Demetrios lässt einen Pfeil fliegen, und das magische Geschoss trifft den Rücken der Leerenbrut und explodiert in einer Fontäne aus Schleim und Eingeweiden. Das Monster sinkt auf ein Knie, kreischt und murmelt und liegt schließlich still.
Aber sie sind nicht in Sicherheit. Während Dokmai ihr Bestes tut, um Nepheli wieder auf die Beine zu bringen, erreicht der Kristall die Decke der Höhle - und explodiert in einem grünen Lichtblitz. Die Erde bebt, und große Felsbrocken beginnen zu fallen, während die Höhle einstürzt. Die Gruppe rennt, so schnell ihre geschundenen Körper es zulassen, stürzt in den Treppenschacht und die ersten Stufen hinauf, als eine Staubwolke vom Einsturz hinter ihnen sie erreicht.
Sie zwingen ihre müden Knie, sie nach oben zu tragen, machen unterwegs Pausen, nur um weiterzumachen.
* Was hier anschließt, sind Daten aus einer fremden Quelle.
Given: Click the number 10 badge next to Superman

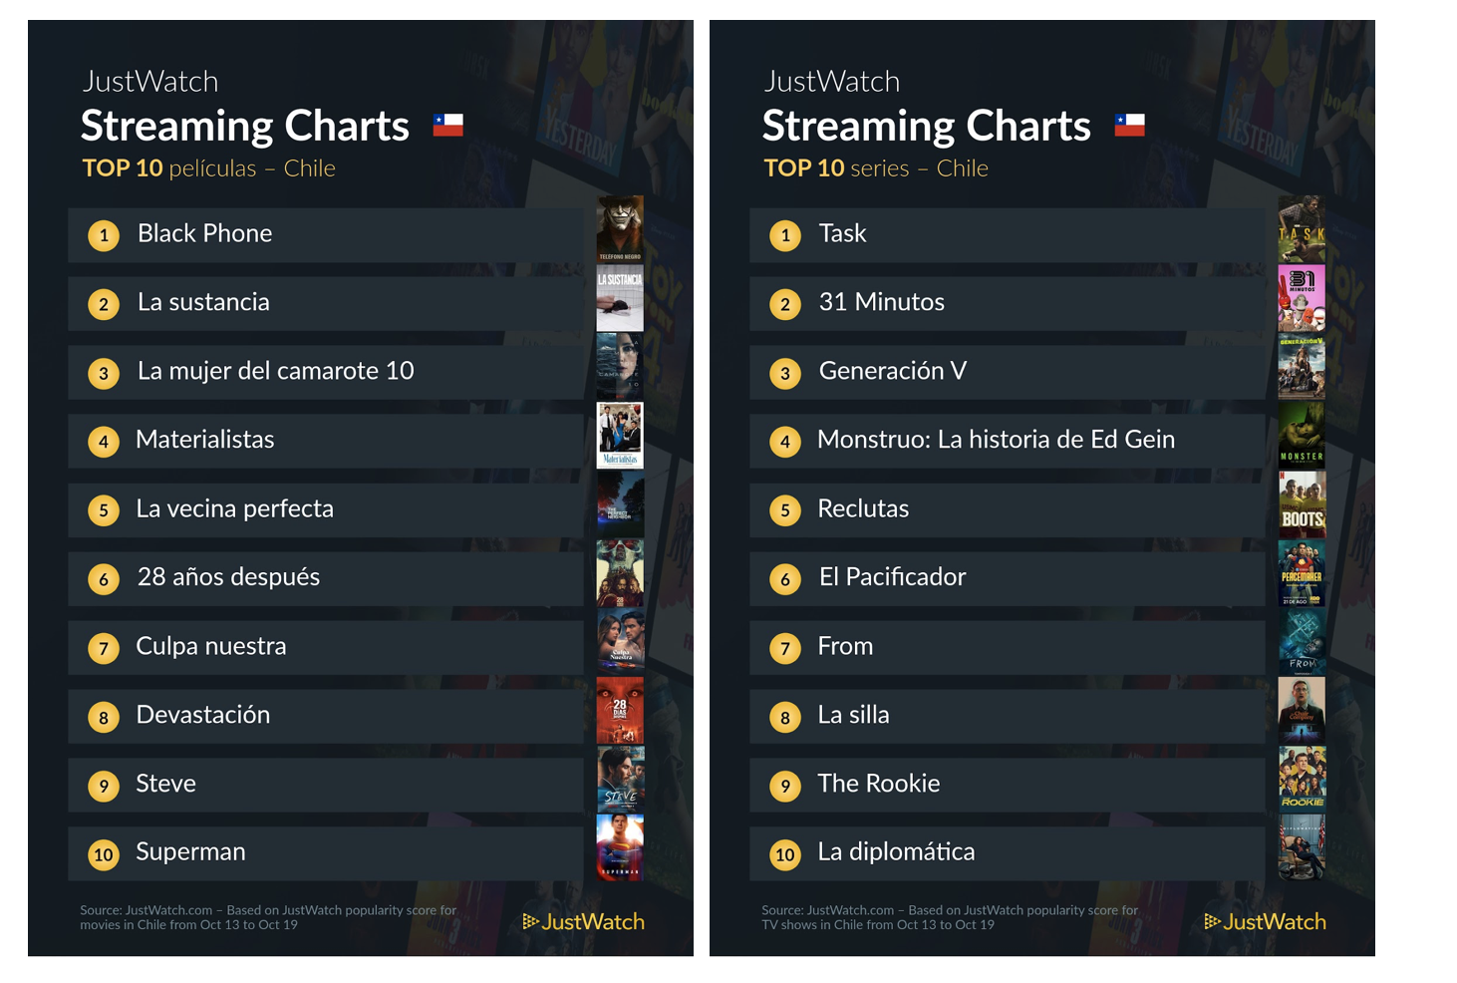Looking at the screenshot, I should pos(104,854).
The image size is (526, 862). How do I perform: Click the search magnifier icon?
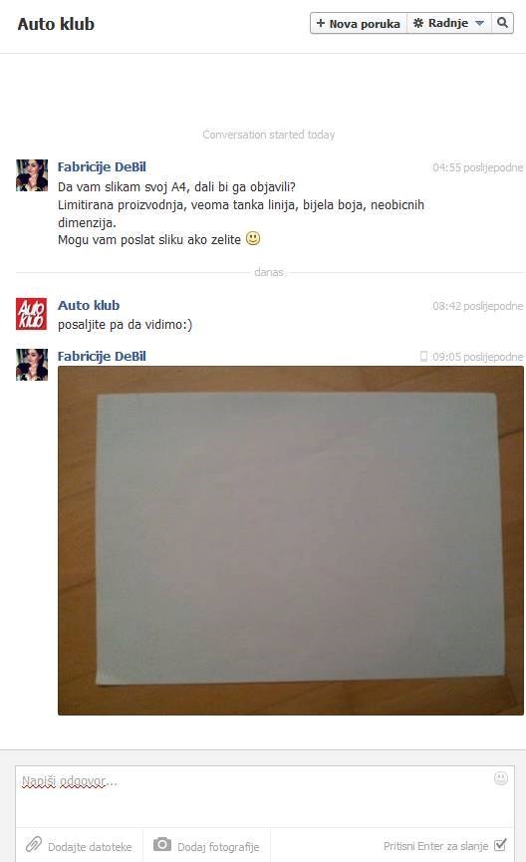click(x=502, y=23)
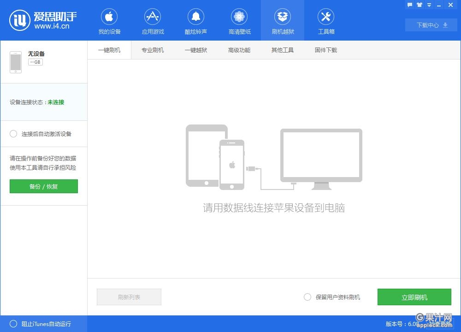The width and height of the screenshot is (461, 332).
Task: Open the 工具箱 toolbox section
Action: pos(325,20)
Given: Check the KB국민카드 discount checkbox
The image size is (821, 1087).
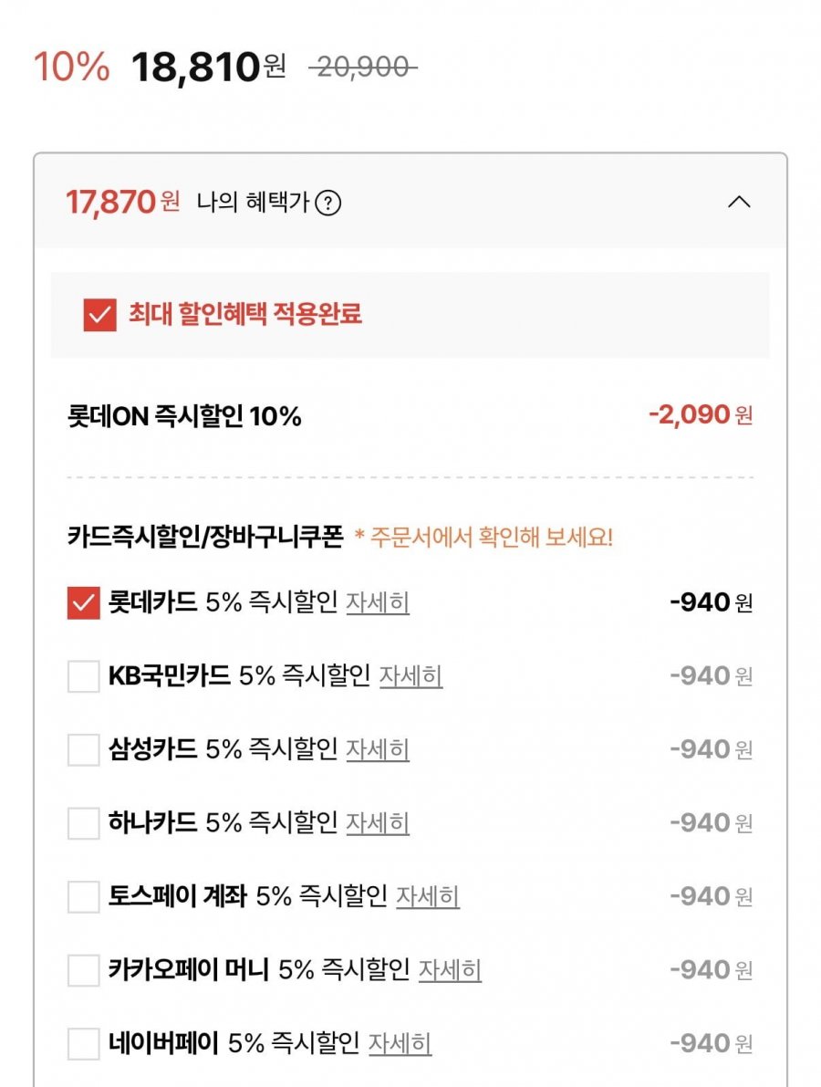Looking at the screenshot, I should (x=83, y=676).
Als sie schließlich die Gruft erreichen, sind sie am Ende ihrer Kräfte. Aber sie müssen sich noch ihren Weg aus dem Labyrinth bahnen.
Schließlich, als das Licht eines neuen Tages sie begrüßt, stolpern sie aus der Zikkurat. Sie fürchten, dass ihre Handlungen die Dinge schlimmer gemacht haben könnten, aber der Schamane erklärt, dass die Wurzel nun sicher in der Erde ruht. Die Verderbnis wird mit der Zeit heilen, da ihre Quelle verschwunden ist.
Sie machen sich auf zurück zum Lager, wo bereits mit den Reparaturen am Schiff begonnen wurde. Es mag einige Zeit dauern, aber es scheint, dass sie wieder auf Kurs gehen können.